One more clue about what regulators permit comes from the US example of Zoox. The National Highway Traffic Safety Administration granted a demonstration exemption from certain safety standards, allowing testing without traditional manual driving controls like steering wheels and brake pedals. But that exemption did not allow commercial operation and covered 64 existing vehicles operating on public roads. Taken together with Riyadh’s monitored trial model, the message is consistent: sandboxes can open public roads to testing, but they typically do so with explicit limits, close supervision, and a clear separation between demonstration testing and full commercial scale.

What does “TGA regulatory sandbox autonomous” look like on Saudi roads?
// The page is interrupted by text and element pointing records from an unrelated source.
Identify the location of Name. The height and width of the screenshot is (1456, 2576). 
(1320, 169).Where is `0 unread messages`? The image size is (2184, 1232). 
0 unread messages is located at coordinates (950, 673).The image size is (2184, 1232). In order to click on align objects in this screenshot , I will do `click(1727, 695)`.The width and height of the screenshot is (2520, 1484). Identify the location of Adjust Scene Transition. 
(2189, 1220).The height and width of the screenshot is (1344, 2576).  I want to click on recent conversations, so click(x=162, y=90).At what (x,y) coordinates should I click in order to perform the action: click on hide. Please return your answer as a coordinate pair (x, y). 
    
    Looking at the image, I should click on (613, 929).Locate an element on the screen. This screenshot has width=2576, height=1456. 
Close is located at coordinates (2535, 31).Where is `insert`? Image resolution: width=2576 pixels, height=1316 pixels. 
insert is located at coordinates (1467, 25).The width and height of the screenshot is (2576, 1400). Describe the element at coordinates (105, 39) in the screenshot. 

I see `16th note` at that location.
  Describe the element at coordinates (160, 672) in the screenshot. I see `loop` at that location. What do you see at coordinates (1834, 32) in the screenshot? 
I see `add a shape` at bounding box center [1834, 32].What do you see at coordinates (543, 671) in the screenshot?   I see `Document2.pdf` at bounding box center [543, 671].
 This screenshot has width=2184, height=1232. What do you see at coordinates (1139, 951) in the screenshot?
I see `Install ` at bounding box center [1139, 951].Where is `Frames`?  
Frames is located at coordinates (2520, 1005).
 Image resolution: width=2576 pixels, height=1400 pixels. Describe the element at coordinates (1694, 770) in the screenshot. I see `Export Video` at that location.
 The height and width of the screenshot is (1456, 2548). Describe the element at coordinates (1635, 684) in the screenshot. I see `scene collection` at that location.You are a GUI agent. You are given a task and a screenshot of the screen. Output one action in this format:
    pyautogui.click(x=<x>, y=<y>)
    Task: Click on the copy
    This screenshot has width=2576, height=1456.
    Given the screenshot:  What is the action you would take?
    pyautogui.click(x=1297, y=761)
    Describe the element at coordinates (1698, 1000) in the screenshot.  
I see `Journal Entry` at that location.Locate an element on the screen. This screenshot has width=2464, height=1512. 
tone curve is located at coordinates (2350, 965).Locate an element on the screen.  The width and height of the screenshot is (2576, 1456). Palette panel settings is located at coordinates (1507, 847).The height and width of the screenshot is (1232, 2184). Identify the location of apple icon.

In Riyadh’s self-driving vehicle trial, vehicles operate in real-world locations like King Khalid International Airport, key highways, and central Riyadh, with a safety operator onboard and performance monitored by the Public Transport Authority.

Which government bodies are named as part of the Riyadh pilot collaboration?

The report lists the Ministry of Interior, the digital economy and innovation ecosystem, SDAIA, the General Authority for Survey and Geospatial Information, and the Saudi Standards, Metrology and Quality Organisation.

Where are autonomous vehicles being tested in Riyadh according to the sources?

They are being tested at King Khalid International Airport, key highways, and selected areas in central Riyadh.

Who monitors the performance of the intelligent systems during the Riyadh trial?

The Public Transport Authority closely monitors the performance of the intelligent systems, while a safety operator remains onboard each vehicle.

How are other Gulf cities controlling who can test autonomous vehicles?

Dubai’s RTA granted test permits to Baidu’s Apollo Go, WeRide, and Pony.ai, while Abu Dhabi’s ITC announced AViTOMS and said autonomy players will be required to conduct testing through that platform.